** DATA FOR THIS EXERCISE follows **

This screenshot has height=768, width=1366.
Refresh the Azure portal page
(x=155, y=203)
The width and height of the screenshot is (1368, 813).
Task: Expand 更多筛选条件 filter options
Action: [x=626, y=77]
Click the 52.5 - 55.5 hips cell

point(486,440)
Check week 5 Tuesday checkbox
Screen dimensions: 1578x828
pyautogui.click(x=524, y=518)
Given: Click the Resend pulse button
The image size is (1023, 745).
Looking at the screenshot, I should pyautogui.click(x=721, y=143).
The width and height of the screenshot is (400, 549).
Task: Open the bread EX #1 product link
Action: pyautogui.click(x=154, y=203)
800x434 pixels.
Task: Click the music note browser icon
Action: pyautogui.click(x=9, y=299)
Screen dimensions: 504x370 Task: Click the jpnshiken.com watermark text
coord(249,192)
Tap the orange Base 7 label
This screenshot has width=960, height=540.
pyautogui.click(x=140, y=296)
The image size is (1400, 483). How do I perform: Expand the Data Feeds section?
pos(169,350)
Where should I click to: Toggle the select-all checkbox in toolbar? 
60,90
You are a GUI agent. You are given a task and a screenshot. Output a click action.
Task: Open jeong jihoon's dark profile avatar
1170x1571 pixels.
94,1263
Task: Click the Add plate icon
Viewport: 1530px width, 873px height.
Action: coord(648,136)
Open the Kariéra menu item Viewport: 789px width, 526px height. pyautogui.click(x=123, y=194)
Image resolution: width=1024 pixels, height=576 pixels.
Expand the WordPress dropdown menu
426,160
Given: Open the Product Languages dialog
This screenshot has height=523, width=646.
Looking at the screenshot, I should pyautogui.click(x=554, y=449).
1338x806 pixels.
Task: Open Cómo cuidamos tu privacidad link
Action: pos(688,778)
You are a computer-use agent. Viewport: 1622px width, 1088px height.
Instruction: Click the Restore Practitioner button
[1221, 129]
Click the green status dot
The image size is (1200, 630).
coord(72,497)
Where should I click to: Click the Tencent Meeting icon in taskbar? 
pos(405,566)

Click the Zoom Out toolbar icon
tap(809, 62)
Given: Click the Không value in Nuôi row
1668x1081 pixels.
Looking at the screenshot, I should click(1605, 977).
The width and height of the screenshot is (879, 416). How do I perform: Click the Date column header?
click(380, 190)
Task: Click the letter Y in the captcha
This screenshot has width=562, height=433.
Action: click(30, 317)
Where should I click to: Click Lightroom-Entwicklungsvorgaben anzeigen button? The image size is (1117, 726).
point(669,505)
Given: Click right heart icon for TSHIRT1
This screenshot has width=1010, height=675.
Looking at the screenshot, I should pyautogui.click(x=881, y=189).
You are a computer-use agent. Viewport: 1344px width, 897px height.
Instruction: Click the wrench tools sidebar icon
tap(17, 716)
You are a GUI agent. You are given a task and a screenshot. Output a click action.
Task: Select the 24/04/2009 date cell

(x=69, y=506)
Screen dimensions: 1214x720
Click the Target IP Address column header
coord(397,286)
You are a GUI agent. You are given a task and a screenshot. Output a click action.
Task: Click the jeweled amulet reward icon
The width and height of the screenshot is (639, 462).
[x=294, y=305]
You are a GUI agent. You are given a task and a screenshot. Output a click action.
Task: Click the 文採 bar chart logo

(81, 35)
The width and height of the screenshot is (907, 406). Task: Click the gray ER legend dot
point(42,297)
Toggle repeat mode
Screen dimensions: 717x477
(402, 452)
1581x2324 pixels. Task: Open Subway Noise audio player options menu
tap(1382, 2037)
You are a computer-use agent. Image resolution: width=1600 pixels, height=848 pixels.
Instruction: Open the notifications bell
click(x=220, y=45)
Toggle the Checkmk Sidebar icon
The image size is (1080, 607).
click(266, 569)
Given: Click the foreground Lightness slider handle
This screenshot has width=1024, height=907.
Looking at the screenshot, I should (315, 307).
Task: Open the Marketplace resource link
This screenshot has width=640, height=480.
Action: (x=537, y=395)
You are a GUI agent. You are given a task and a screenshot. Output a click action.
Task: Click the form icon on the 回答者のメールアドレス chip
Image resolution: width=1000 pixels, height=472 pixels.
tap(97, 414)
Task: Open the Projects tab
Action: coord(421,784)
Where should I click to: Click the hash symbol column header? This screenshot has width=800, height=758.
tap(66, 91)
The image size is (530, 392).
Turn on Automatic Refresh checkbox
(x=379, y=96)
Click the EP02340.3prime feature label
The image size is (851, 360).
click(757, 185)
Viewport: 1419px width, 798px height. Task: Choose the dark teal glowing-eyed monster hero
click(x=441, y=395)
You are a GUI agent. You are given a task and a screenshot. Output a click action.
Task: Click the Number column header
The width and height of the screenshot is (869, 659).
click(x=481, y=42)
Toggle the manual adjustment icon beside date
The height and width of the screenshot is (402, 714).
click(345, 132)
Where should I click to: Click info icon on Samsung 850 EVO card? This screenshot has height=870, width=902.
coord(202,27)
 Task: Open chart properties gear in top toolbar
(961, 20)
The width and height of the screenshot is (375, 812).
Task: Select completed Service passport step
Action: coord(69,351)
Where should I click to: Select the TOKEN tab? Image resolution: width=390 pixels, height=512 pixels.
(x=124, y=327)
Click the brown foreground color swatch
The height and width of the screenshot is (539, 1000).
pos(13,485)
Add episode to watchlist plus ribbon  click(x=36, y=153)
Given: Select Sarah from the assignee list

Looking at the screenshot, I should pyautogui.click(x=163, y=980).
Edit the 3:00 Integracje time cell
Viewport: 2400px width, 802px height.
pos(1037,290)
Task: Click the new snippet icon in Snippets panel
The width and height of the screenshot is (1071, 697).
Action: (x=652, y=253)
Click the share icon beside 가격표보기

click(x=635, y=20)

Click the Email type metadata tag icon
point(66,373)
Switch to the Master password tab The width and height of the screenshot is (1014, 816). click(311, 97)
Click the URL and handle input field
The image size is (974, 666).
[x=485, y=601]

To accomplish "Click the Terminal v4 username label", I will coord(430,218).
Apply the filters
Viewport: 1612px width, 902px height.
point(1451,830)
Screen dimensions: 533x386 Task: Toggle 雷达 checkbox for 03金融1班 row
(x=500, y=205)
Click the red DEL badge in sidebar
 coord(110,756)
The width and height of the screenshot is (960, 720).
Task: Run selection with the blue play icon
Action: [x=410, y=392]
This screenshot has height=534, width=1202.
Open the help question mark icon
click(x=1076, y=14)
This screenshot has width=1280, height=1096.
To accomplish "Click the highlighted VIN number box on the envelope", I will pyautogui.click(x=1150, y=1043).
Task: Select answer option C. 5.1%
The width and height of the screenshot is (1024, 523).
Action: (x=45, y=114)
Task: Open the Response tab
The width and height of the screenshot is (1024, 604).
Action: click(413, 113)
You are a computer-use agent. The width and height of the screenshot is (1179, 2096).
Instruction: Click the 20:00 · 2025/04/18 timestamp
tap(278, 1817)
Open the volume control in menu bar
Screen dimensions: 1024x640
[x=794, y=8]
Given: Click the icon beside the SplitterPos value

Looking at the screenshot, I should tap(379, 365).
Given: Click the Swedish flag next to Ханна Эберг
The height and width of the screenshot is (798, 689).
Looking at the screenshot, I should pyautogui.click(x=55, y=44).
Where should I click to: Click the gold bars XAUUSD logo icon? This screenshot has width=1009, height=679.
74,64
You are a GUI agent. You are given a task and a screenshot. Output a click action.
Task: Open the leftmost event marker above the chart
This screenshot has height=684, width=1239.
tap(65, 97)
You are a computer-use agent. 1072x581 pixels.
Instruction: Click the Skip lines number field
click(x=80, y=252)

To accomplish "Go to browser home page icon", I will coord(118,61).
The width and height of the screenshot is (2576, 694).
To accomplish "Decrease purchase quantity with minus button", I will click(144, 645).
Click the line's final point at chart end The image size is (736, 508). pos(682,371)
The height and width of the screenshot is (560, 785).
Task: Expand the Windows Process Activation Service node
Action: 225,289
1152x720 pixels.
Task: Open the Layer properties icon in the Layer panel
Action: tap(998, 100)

** End of DATA FOR THIS EXERCISE **

## TASK
Look through the material above for the word "handle" and copy every line that has it.

## SOLUTION FOR THIS PROBLEM
Given: Click the foreground Lightness slider handle
Click the URL and handle input field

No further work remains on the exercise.